Single-channel biophysical and pharmacological characterizations of native human large-conductance calcium-activated potassium channels in freshly isolated detrusor smooth muscle cells

Recent studies have demonstrated the importance of large-conductance Ca2+-activated K+ (BK) channels in detrusor smooth muscle (DSM) function in vitro and in vivo. However, in-depth characterization of human native DSM single BK channels has not yet been provided. Here, we conducted single-channel recordings from excised patches from native human DSM cells. Inside-out and outside-out recordings in high K+ symmetrical solution (containing 140 mM KCl and ~300 nM free Ca2+) showed single-channel conductance of 215–220 pS, half-maximum constant for activation of ~+75 to +80 mV, and low probability of opening (Po) at +20 mV that increased ~10-fold at +40 mV and ~60-fold at +60 mV. Using the inside-out configuration at +30 mV, reduction of intracellular [Ca2+] from ~300 nM to Ca2+-free decreased the Po by ~85 %, whereas elevation to ~800 nM increased Po by ~50-fold.

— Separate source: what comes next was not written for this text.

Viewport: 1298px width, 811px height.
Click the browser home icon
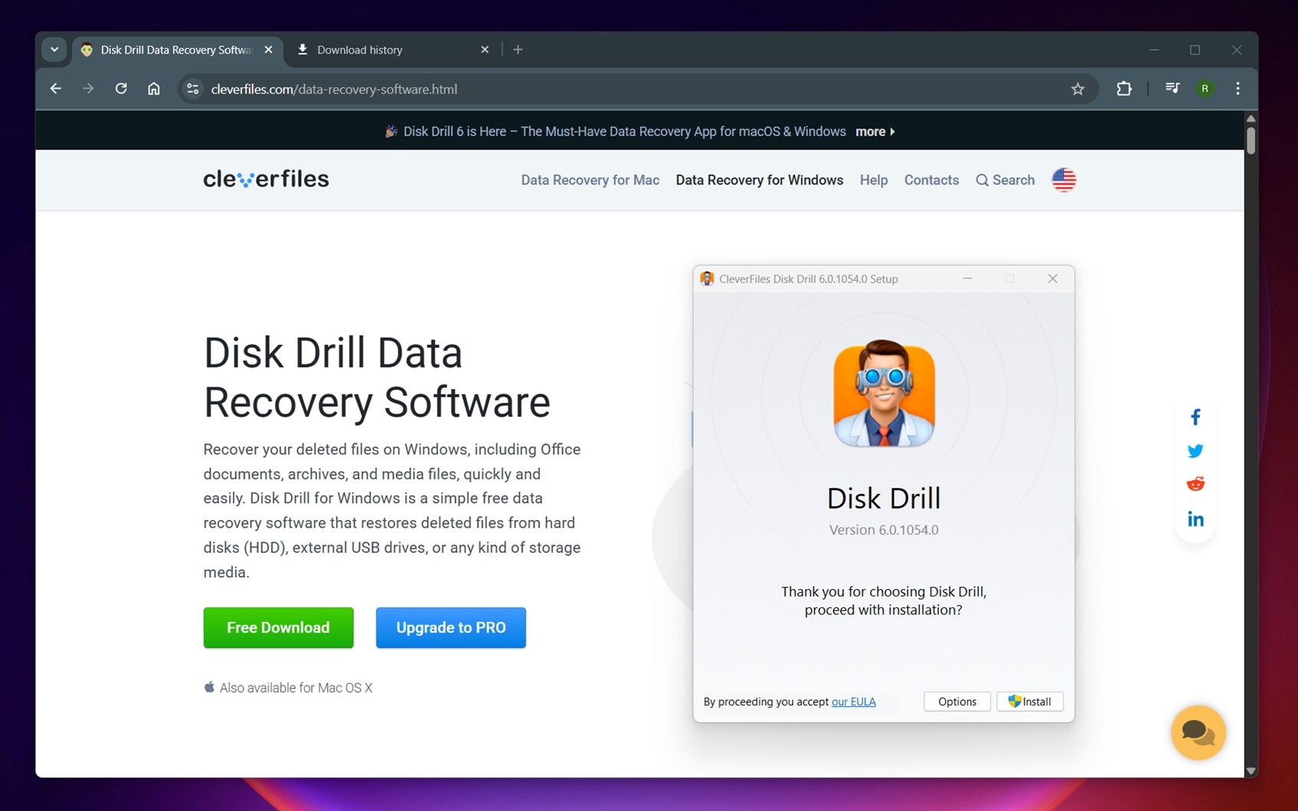[153, 88]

The BK channel activator NS1619 (10 μM) enhanced the Po by ~10-fold at +30 mV; subsequent application of the selective BK channel inhibitor paxilline (500 nM) blocked the activity. Changes in intracellular [Ca2+] or the addition of NS1619 did not significantly alter the current amplitude or single-channel conductance. This is the first report to provide biophysical and pharmacological profiles of native human DSM single BK channels highlighting their importance in regulating human DSM excitability.